Senators vs. Oilers: The toilet bowl

DON BRENNAN, QMI Agency

, Last Updated: 12:16 AM ET

EDMONTON - CBC’s Hockey Day in Canada is supposed to be the celebration of a game that a country calls its own, but the kickoff to this year’s showcase is not exactly a source of pride.

Nor should there be much reason to jump up and cheer for whoever wins.

The Senators and Oilers are the NHL’s two worst teams. All to be determined is in which order they fall.

An Ottawa loss would not only be No. 12 in a row, but if it comes in regulation time would pull the Oilers even with the Senators at 42 points each.

Technically, the Senators would be 30th, as Edmonton would have a game in hand.

The Battle For the Basement begins at 2 p.m. — if you have absolutely nothing better to do with your afternoon.

“Nobody wants to be in last place,” said Senators centre Chris Kelly. “Everyone in that room wants to do better and compete. Everybody wants to win. It is our main goal.”

Adding to this compelling story is a potential goaltending matchup for the ages. Brian Elliott, who has lost a franchise-record 13 games in a row, is slated to start for the Senators. If the Oilers turn to Nikolai Khabibulin, he’ll also bring with him a personal, 13-game losing streak.

What are the odds?

The Senators spent a good part of practice and video session Friday reviewing their defensive zone coverage, which has been atrocious of late.

“It’s just about a better commitment to be harder on the puck, to be harder to play against, taking more time and space away,” said coach Cory Clouston. “Defending as a group. We don’t have one or two shutdown D-men. Don’t have (Anton) Volchenkov any more to pair with (Chris) Phillips. We have to work more as a unit. We have to come back together and lock down. We’ve got to give our goalie better support.”

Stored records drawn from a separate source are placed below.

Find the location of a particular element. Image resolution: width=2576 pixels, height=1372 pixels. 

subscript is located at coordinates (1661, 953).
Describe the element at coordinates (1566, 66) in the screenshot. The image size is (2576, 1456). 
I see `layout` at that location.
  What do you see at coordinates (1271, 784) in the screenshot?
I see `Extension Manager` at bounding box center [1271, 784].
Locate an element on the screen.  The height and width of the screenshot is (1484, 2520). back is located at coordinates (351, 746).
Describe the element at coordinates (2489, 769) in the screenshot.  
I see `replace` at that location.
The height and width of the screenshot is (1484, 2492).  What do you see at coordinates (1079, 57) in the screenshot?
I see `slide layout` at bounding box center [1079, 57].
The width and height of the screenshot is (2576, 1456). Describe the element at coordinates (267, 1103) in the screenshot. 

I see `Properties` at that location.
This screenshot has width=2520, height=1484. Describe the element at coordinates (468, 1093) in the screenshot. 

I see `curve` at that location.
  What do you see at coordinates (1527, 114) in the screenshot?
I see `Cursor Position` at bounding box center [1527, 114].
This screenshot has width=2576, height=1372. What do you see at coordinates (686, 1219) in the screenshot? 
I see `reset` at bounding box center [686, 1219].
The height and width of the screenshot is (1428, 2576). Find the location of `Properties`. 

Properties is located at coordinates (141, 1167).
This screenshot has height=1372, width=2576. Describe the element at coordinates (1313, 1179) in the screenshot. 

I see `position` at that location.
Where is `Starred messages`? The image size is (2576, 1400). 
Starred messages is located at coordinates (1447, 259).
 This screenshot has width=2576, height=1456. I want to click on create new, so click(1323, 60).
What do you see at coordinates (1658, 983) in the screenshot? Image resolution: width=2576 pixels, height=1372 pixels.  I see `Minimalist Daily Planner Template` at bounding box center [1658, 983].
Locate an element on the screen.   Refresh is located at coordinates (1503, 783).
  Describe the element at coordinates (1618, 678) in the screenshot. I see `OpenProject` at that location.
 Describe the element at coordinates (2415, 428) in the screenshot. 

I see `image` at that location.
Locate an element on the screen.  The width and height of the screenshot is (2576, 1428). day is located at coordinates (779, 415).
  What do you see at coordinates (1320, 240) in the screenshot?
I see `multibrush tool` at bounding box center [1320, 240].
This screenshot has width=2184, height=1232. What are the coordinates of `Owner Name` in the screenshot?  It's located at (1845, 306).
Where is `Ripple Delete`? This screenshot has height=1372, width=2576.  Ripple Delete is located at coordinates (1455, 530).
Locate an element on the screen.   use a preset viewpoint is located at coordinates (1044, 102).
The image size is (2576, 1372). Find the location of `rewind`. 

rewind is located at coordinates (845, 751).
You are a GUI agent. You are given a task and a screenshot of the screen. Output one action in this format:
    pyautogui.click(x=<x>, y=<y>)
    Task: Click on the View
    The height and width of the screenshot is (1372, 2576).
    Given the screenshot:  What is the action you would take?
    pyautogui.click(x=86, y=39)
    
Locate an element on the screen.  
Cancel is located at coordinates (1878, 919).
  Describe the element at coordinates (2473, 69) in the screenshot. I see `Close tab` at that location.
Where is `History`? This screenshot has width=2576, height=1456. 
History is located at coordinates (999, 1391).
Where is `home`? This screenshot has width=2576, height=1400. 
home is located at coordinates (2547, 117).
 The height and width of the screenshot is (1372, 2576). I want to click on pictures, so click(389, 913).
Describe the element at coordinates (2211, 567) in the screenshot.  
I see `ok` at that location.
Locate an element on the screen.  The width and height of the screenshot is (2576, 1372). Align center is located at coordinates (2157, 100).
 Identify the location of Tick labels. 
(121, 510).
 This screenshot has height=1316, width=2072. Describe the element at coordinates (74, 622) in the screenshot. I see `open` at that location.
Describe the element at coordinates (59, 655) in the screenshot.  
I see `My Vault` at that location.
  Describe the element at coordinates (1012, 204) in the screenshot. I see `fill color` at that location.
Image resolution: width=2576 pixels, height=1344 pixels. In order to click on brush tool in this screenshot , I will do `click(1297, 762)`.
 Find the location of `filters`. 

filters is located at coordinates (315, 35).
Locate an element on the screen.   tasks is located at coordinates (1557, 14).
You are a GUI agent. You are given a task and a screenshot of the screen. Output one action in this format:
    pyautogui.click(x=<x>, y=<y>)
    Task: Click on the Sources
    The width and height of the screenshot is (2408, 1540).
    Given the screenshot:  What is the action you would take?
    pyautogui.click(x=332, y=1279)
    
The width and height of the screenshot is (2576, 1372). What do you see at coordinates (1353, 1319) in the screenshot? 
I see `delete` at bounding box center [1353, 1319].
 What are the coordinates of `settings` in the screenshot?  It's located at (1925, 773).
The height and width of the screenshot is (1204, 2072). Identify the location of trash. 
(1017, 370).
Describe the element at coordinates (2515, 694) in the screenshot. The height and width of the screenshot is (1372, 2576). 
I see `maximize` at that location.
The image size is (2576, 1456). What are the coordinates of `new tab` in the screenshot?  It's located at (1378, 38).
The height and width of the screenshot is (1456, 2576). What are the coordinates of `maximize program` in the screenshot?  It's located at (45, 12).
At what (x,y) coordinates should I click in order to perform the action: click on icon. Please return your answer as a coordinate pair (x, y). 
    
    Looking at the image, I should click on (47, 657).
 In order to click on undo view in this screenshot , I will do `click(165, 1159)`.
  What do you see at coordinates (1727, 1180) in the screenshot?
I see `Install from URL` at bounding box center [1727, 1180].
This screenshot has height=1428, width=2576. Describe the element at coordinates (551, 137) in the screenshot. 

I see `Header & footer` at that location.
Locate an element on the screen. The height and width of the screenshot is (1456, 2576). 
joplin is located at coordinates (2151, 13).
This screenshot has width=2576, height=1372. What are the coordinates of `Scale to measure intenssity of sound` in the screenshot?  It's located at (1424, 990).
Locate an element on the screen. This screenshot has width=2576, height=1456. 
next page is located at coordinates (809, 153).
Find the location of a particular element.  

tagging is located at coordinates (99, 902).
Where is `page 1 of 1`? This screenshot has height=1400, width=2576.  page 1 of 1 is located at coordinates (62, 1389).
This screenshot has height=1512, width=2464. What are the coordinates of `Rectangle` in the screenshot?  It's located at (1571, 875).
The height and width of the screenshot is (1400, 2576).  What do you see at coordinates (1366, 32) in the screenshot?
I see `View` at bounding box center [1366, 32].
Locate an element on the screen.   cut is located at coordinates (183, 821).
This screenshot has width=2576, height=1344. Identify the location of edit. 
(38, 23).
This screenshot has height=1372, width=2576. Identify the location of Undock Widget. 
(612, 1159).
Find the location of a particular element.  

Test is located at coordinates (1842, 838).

Clouston’s pre-game message to the troops will be to “play hard.”

“Don’t play to wait and see what’s going to happen,” he will tell them. “Go out there and be proactive. Dictate the pace.”

And try to salvage something from an Oh-For-road trip in an Oh-For-month in a 1-for-2011.

“We just need to get back to playing hockey like when we were kids,” said Kelly. “Going to those minor hockey tournaments, all you wanted to do was win. You just wanted to win and maybe get a trophy. We need to get back to that. Come to the rink, prepare the right way, play the right way, go out there to win.”

Or take over the lead in the race for the first overall pick in the 2011 draft.

“Obviously, you don’t want to be at the bottom of the league,” said centre Jason Spezza. “We never expected to be in this position, and we don’t plan on staying here.”